Abstract

Introduction. The article deals with the memorialization of victims of deportations and contemporary commemoration practices witnessed in Siberian recipient society. Goals. The study attempts an insight into the deportation-related memories of recipient communities, memorialization means and trends, commemoration forms in the region’s society and cultural environment. The hypothesis is that the memorialization processes were actually (and largely) ignited among the deported peoples (and their local autonomies) by Russian government policy of the 1990s. It was the rehabilitation of Soviet ethnic deportees that triggered the memorialization movement and the emergence of related commemorations. The publication presents results of the long term research into memories of rural Siberians conducted through the methods of oral history and ethnology. Materials and methods.
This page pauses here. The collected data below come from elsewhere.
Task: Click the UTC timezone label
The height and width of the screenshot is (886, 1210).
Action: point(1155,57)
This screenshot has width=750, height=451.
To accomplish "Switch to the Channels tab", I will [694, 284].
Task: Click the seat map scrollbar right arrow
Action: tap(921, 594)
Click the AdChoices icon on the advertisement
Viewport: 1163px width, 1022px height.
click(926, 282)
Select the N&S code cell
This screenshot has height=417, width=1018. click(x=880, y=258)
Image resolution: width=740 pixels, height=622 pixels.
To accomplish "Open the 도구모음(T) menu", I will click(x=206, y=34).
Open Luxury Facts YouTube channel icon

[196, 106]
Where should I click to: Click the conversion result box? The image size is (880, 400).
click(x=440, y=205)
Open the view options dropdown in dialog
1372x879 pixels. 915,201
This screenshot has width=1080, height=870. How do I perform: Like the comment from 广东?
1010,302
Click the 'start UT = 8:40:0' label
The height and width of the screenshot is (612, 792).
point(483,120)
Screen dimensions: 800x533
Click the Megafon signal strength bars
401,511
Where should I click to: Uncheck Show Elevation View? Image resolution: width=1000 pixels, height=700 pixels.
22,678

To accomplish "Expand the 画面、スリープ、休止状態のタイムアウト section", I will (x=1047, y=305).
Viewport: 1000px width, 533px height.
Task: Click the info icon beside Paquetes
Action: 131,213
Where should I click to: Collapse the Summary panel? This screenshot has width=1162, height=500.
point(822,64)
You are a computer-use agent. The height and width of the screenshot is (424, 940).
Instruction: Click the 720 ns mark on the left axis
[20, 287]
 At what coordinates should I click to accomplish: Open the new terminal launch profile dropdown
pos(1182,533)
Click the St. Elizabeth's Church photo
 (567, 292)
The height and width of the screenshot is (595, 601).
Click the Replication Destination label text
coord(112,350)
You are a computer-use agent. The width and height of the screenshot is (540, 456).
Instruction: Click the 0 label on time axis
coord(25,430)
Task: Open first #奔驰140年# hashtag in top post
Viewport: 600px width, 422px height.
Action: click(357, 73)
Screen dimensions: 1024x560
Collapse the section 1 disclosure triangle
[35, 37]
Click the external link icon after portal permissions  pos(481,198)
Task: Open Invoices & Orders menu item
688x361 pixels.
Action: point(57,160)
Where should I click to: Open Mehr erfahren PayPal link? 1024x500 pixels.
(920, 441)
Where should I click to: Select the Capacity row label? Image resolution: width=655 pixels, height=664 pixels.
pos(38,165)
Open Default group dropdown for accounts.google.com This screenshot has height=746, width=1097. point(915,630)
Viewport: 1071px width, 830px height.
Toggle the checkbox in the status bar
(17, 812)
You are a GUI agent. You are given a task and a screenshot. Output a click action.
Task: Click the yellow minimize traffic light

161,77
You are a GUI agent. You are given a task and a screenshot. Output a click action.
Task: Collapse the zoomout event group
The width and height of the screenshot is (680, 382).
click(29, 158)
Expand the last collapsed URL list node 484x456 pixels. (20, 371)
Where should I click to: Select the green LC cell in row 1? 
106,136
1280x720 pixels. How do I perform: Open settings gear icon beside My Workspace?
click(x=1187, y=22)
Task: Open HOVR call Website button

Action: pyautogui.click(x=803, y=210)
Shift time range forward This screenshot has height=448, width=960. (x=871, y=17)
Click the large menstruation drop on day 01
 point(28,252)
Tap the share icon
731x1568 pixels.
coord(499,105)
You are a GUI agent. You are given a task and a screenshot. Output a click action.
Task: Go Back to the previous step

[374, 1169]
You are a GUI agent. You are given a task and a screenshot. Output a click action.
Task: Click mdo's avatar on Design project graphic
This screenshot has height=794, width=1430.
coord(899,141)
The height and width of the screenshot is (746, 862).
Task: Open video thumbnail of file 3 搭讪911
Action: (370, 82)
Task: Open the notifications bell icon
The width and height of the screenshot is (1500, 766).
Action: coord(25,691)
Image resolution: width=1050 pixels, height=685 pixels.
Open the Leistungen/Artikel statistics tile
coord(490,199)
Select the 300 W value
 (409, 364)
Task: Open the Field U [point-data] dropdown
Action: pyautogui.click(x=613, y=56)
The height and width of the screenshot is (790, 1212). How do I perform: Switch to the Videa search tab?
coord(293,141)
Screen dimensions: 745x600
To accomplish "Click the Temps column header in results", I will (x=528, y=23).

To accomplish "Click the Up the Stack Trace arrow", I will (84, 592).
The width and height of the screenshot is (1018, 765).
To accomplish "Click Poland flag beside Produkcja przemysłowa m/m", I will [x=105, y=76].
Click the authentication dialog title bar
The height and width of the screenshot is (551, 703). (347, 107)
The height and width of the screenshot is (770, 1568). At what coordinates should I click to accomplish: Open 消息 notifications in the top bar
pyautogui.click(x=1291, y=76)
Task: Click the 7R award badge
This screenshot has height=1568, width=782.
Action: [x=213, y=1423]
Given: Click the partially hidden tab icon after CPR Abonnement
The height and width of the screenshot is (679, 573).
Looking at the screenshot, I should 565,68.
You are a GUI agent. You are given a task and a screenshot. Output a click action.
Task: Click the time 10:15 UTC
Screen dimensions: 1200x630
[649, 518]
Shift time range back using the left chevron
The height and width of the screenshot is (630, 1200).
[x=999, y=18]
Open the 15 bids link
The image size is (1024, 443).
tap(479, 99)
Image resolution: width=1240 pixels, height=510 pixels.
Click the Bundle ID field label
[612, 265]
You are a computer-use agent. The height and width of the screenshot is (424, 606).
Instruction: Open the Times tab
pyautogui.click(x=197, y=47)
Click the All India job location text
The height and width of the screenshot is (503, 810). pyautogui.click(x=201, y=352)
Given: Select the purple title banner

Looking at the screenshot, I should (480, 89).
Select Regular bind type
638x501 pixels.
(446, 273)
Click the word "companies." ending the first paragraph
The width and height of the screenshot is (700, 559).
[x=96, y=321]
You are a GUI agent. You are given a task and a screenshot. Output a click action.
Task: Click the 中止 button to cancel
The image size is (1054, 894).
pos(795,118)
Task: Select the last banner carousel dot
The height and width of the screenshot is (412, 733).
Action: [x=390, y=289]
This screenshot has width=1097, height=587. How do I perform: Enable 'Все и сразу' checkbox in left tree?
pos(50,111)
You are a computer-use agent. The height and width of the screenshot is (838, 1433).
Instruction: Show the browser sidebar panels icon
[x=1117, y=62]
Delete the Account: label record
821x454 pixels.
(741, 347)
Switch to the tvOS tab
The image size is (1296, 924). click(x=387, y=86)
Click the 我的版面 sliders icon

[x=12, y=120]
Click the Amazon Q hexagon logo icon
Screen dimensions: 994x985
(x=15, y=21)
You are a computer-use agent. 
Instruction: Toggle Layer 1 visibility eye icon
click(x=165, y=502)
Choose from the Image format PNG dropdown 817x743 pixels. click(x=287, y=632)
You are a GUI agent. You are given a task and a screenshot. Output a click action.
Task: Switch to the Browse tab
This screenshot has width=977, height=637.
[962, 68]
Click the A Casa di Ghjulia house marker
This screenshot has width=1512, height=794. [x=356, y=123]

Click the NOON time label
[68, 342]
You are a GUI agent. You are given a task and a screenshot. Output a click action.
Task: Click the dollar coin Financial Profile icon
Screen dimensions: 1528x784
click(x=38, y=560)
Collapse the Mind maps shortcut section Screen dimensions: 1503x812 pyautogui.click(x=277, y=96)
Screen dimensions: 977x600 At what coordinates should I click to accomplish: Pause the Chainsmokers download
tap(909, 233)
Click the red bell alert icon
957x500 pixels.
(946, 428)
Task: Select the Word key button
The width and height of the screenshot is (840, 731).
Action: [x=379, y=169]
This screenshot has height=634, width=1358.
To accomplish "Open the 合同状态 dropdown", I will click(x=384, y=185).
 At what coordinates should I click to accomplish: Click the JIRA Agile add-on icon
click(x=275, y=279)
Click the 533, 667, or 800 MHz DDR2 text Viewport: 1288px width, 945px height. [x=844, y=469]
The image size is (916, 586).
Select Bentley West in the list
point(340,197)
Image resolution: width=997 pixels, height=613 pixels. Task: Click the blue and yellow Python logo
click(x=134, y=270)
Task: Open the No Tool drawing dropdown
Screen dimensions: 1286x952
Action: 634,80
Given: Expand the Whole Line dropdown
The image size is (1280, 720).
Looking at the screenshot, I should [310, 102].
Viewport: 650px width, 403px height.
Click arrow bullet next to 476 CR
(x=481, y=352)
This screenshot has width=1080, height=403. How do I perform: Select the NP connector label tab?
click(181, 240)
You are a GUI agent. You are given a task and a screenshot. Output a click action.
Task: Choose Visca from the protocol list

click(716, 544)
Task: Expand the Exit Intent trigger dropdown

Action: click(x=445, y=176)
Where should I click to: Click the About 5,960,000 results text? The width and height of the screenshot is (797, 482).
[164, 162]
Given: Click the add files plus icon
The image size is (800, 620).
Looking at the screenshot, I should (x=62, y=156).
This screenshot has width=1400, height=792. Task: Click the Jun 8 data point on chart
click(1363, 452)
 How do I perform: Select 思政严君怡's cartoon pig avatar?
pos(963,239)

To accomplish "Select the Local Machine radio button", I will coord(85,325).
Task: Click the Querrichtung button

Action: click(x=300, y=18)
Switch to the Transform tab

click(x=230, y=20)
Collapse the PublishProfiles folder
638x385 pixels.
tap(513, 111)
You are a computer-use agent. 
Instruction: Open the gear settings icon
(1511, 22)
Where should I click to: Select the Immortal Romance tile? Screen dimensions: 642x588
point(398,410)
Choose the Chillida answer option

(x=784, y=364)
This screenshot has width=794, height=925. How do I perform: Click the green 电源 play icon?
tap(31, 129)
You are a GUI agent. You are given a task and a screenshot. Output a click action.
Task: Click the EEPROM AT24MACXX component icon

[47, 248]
The study focuses on eyewitness accounts and interviews with individuals representing the once recipient communities, commemoration sites that include not only monuments to deported victims installed in the Altai but also some traces of deportations evident from folk toponymy, rural housing stock, burials across local cemeteries, and other types of ‘memory solidification’. Results and conclusions. The paper seeks to supplement the published history and historiography of deportations — largely based of the deportees’ memories and experiences — with insights into perceptions of recipient communities and Siberian cultural landscapes. Special attention is paid to certain distinguishing features of the memorialization processes and ways in places of actual residence and death of the deportees and related commemoration forms. The work also strives to reveal an actual correlation between the ‘downward’ (from government agencies) and ‘upward’ (from the public) initiatives, and specifically the contribution of rural Siberian population to the memorialization of deportations in the 1990s–2020s.